Un frère urbaniste, expert en droit immobilier, avec lequel il va s’associer pour créer son activité d’antiquaire en immeubles en 2016.

La nature se fraie un passage dans ce château qui cherche preneur

La nature se fraie un passage dans ce château qui cherche preneur

© Carole Collinet-Appéré/France Télévisions


Du dolmen à la fortification militaire 


Guillaume Denniel est un acharné de travail. Il parcourt en moyenne 10.000 km par mois. “A l’origine, je voulais être commissaire-priseur” confie-t-il. Ce collectionneur d’objets anciens est néanmoins devenu expert en orfèvrerie française du XVIIIe siècle à Drouot. 
“Pour moi, une bonne journée, c’est monter dans ma voiture et aller dénicher un truc chouette”. Ou vendre un dolmen dans le Morbihan, par exemple. “C’était il y a quatre ans. Je l’ai vendu à un spécialiste mondial des magalithes bretons”. Ou encore une fortification française de commandement sur le front de la première Guerre mondiale dans la Somme.

Le catalogue de son agence balaie toutes les époques. Et tous les prix.  Les profils des acheteurs sont tout aussi divers. “Cela va d’une famille qui n’a pas beaucoup de moyens à des personnes plus aisées. Mais ils ont tous en commun l’amour des belles choses et de vouloir réaliser un projet de vie”. Il ne donnera pas plus de détails. Son métier est marqué au sceau du secret.
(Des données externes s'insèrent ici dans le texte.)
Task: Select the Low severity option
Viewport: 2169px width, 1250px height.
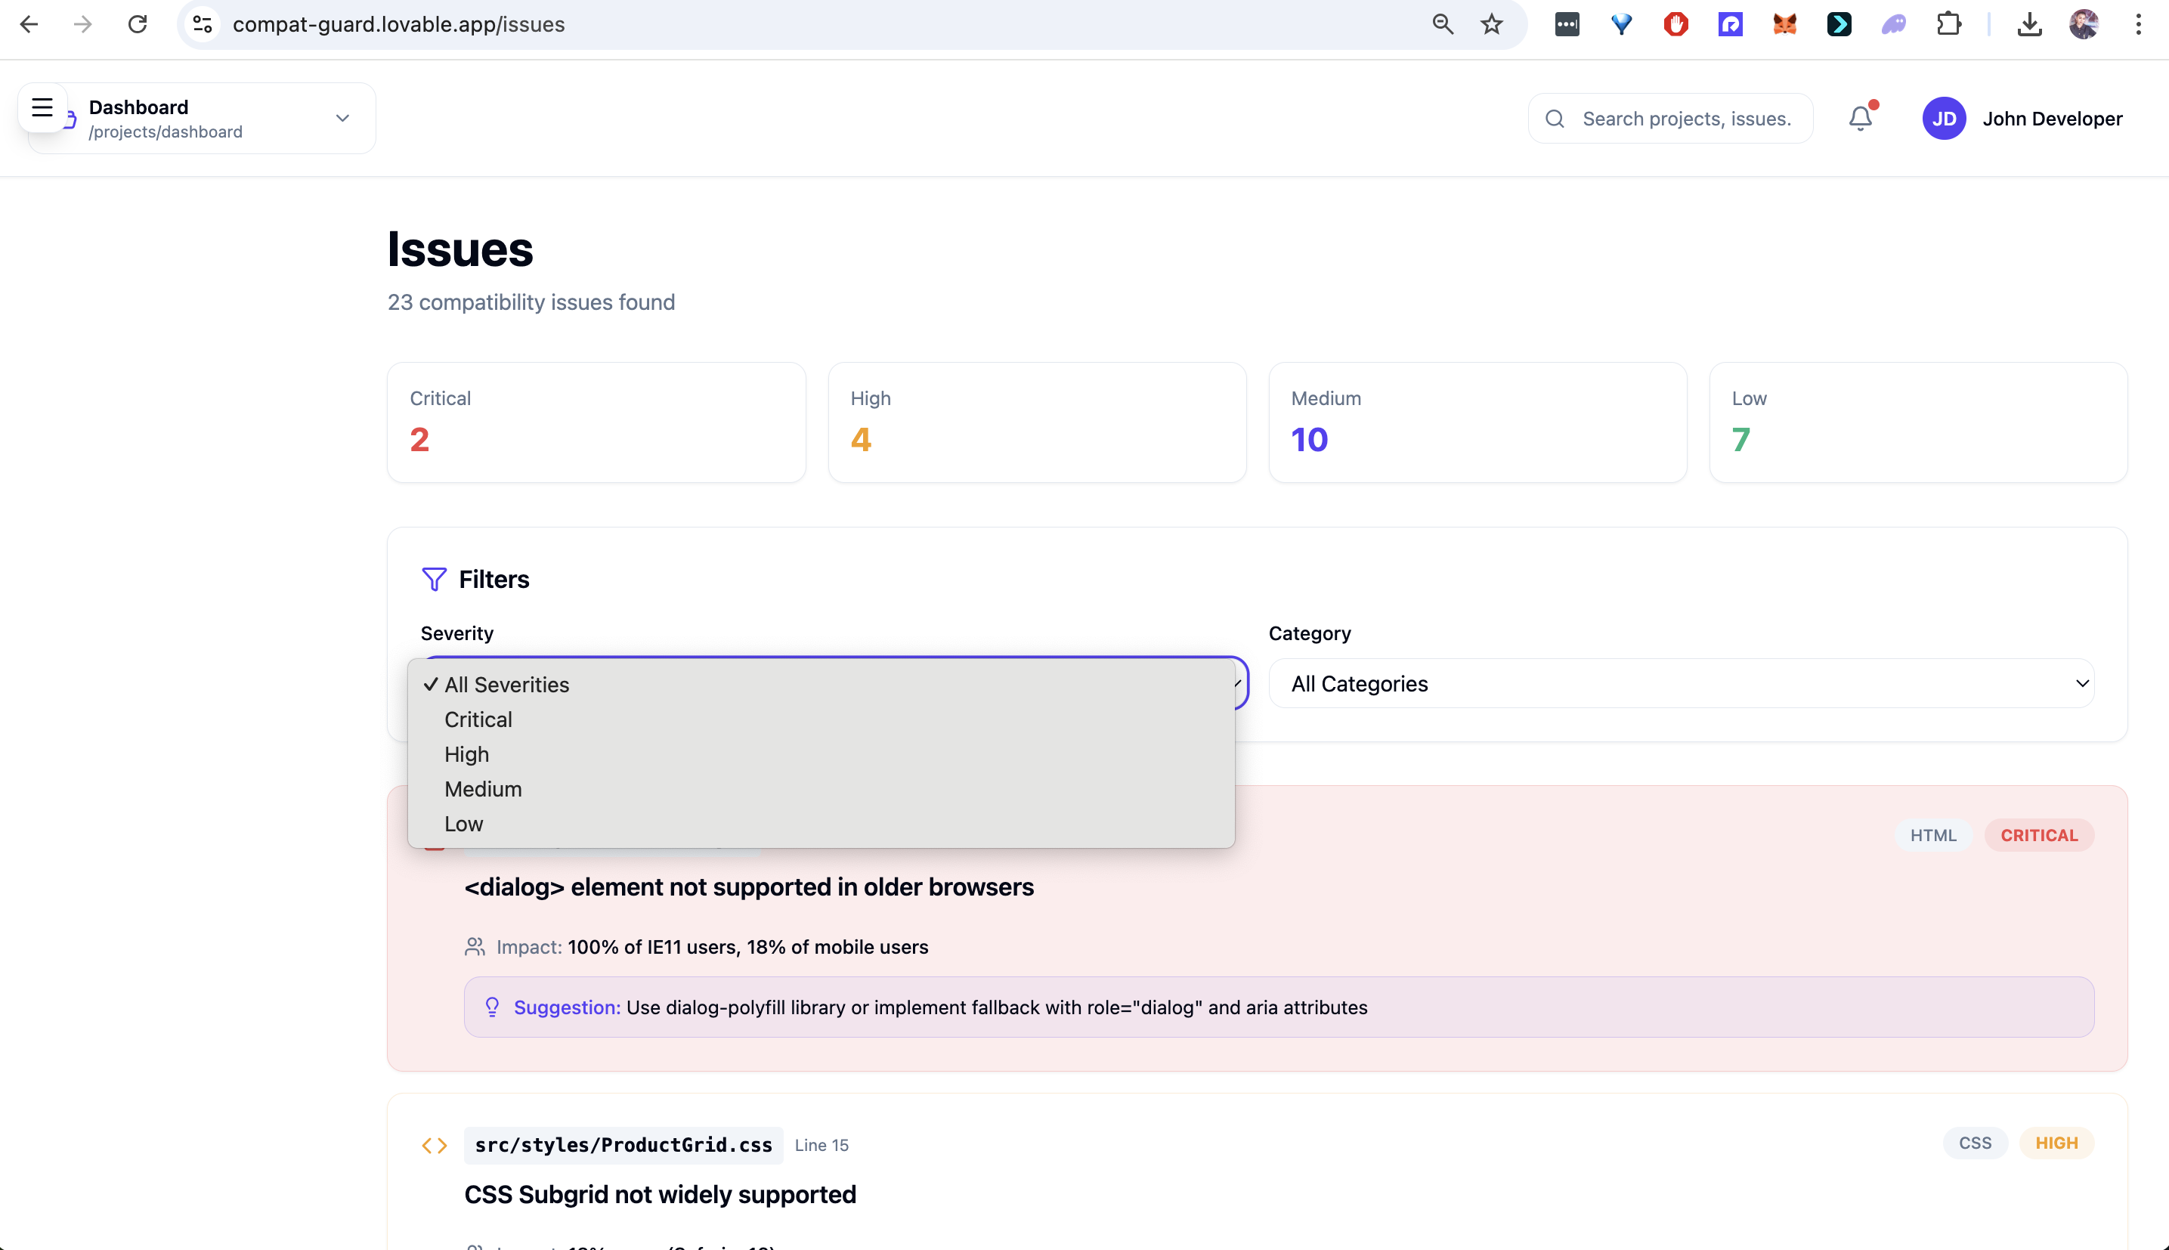Action: (x=463, y=823)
“On est tombé sur un puits du XVe siècle, venez voir”


Il opère une sorte de profilage des acheteurs. “Je discute beaucoup avec eux en amont pour savoir quelle est leur motivation. Est-ce qu’ils sont là pour faire une bonne affaire, pour y vivre, monter un projet artistique, etc. Je les oblige à garder la tête sur les épaules parce que l’idée n’est pas non plus qu’ils finissent ruinés.”


Tout récemment, une jeune femme de 25 ans, férue du XVe siècle, a fait l’acquisition d’un manoir de cette époque du côté de Morlaix. “Plutôt que s’acheter une maison ou un appartement, elle a choisi ce manoir de 60.000 euros parce que c’est sa passion. C’est elle qui le retapera”

Vendre ne signifie pas boucler le dossier et passer au suivant. “Je reste en contact avec les acheteurs, je suis l’avancée de leur projet. Parfois, ce sont eux qui m’appellent pour me dire : ‘on a défriché et on est tombé sur un puits du XVe siècle, on aimerait bien vous le montrer’. En fait, analyse Guillaume, on est des passionnés. On partage cette même envie de revaloriser le patrimoine”.